Downtown Flint, it should be noted, is not big. It's perhaps a dozen blocks long, and practically two-dimensional. When the Flint Farmers Market relocated to the downtown area, it wasn't just seen as a giant boon to downtown business, but a way to get people walking beyond the main drag of Saginaw Street. The market is two blocks away.
But that appears to be changing as well. One of the other big players in Flint's recent developments is Kettering University, which is about a mile and a half drive down University Avenue (changed from Third Avenue by the city council in 2008 in an effort to promote Flint's college town identity) from downtown.
Since Kettering's president, Robert McMahon, took up his position in 2011 he's made one of the university's goals to get more involved in the community. It's the kind of thing that sounds like a nice PR line, but Kettering has put its money where its mouth is, buying and renovating an 11,000-seat stadium along University Avenue, as well as properties on a formerly blighted corner that used to be a hotspot of drug dealing and prostitution. Now it's home to a Jimmy John's and a Little Caesars.
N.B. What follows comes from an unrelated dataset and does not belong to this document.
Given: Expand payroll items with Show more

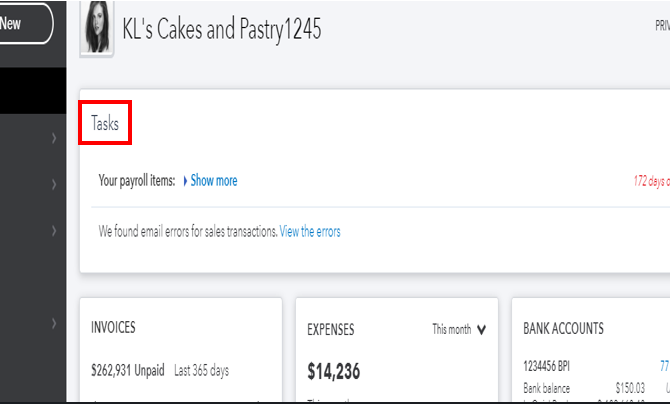Looking at the screenshot, I should pyautogui.click(x=214, y=181).
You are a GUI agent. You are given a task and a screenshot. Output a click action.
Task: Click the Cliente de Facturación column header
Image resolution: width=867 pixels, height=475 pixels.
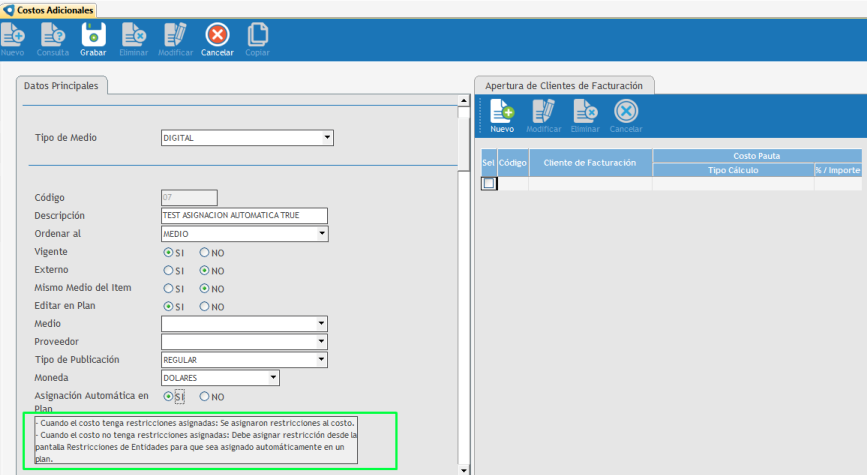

"It's inspirational," says Ken Van Wagoner, owner of The Good Beans Café in Flint's Carriage Town, a historic district that sits between downtown and Kettering. He opened his café 17 years ago — not a time when there was much to do downtown, let alone in Carriage Town, which is still dotted with vacant homes. Van Wagoner says he remembers when the house across the street used to be a place where drugs were sold and prostitutes came and went. Now the property, and others in the area, have been rehabbed into beautiful homes. The former fire station down the street, once abandoned, is now a brewery.
He says he's not sure if the new developments have necessarily resulted in more cups of coffee sold, but these days he sees more and more new faces. He has nothing against downtown. He just liked the idea of opening up a business that was a destination, rather than a convenience.
"I wanted to be worth the find when you found us," he says.
Perhaps that's something people will soon be saying about Flint.